AWS Glue with custom Python libraries
Glue Jobs are an great way to run serverless ETL jobs in AWS. The job runs on PySpark to provide to ability to run jobs in parallel. The base is a just a Python environment. (Glue 0.9 = Python 2, Glue 2.0 and 3.0 are Python 3)
Glue provides a set of pre-installed python packages like boto3, pandas. The full-list can be found at the aws website.
Custom Packages
There are multiple ways to add your down custom packages. The first one is the build-in installer, with the following argument to the job:
--additional-python-modules
= wantedmodule==1.1.1,anothermodule
This will call internally pip install
with the packages as parameter
Advanced options
In situations where you want to use your own pypi.org mirror, or need some specific command-line option from pip. There a another argument with little documentation:
--python-modules-installer-option
= --index-url=https://my.local.mirror.com/simple/ --extra-index-url=https://my.local.mirror.com/sdp-python-snapshots/simple/ --trusted-host=my.local.mirror.com
This will use the local repo: my.local.mirror.com. useful in-case of egress limitations
Pre-package
If you want to control the whole process without external services, it’s possible to package all the required dependencies into a zip file and place this on an s3 bucket.

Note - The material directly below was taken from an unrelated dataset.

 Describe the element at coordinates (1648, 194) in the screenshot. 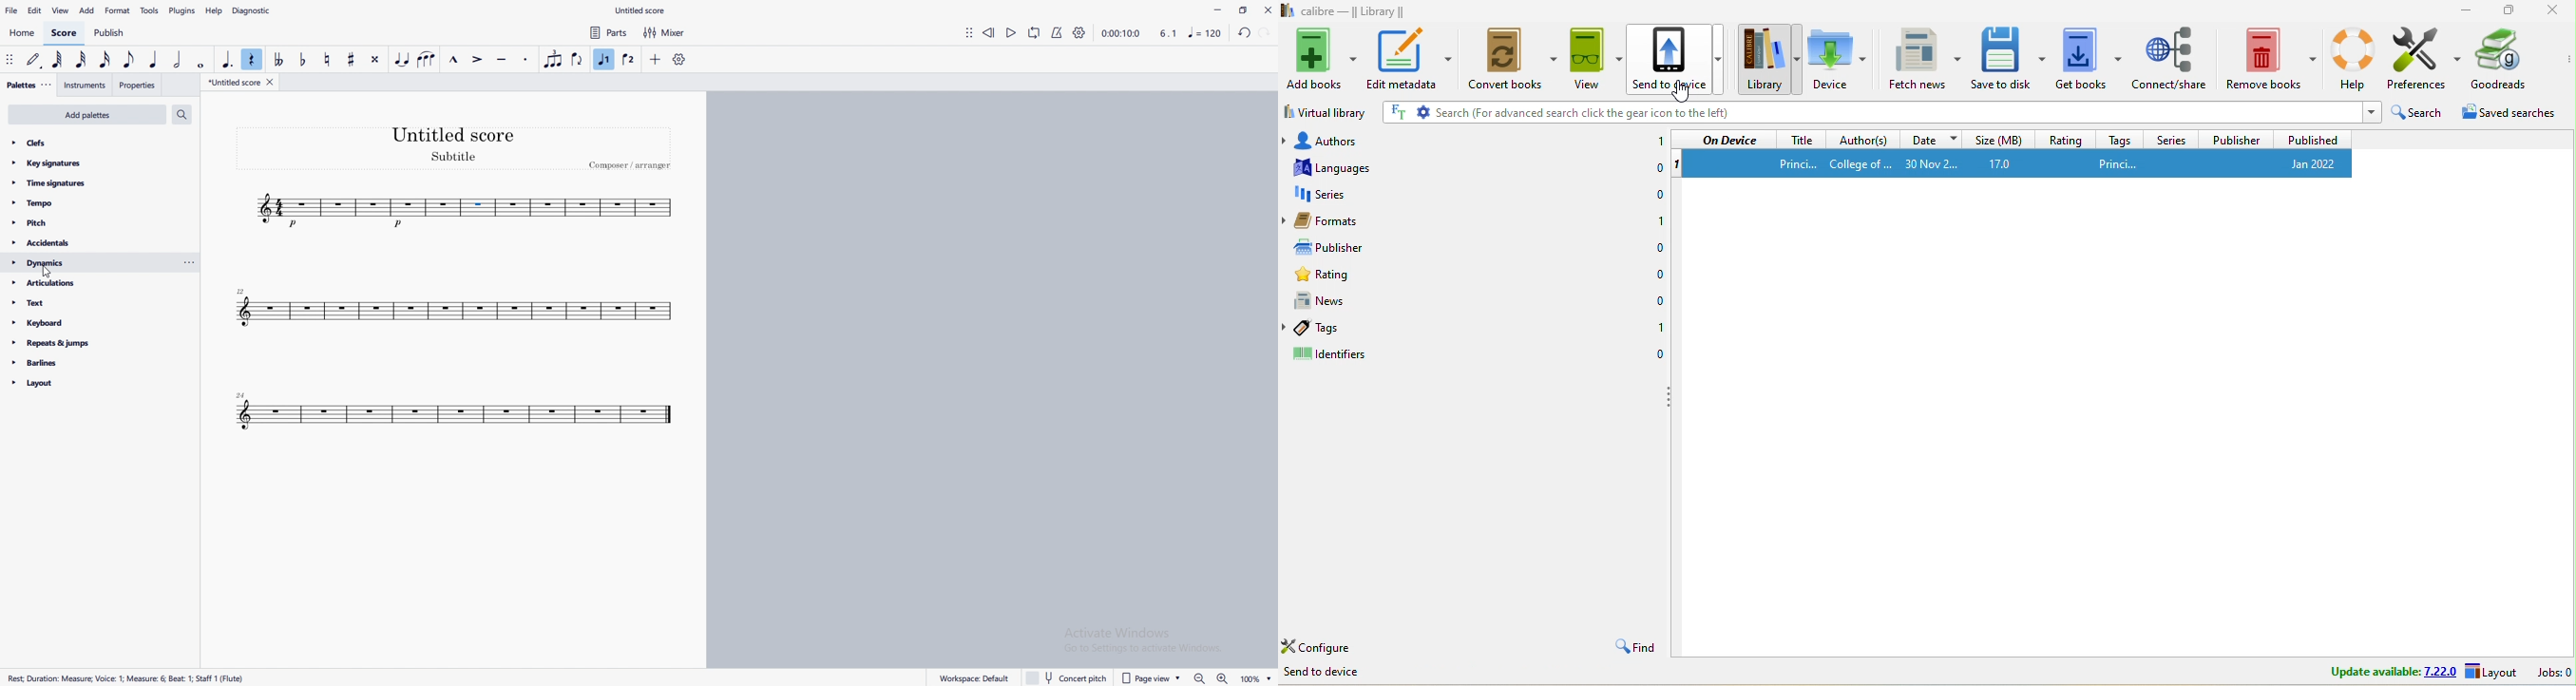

Example to download all the packages and create a modules.zip
requirements.txt
Then provide the following argument to the glue job:
--extra-py-files
= `s3://my-deploy-bucket/python_modules/modules.zip”
The zip file will be extracted in /tmp/modules.zip/
and is available in the python path.
It works file for source packages, but i had an issue loading binary libraries from the /tmp path.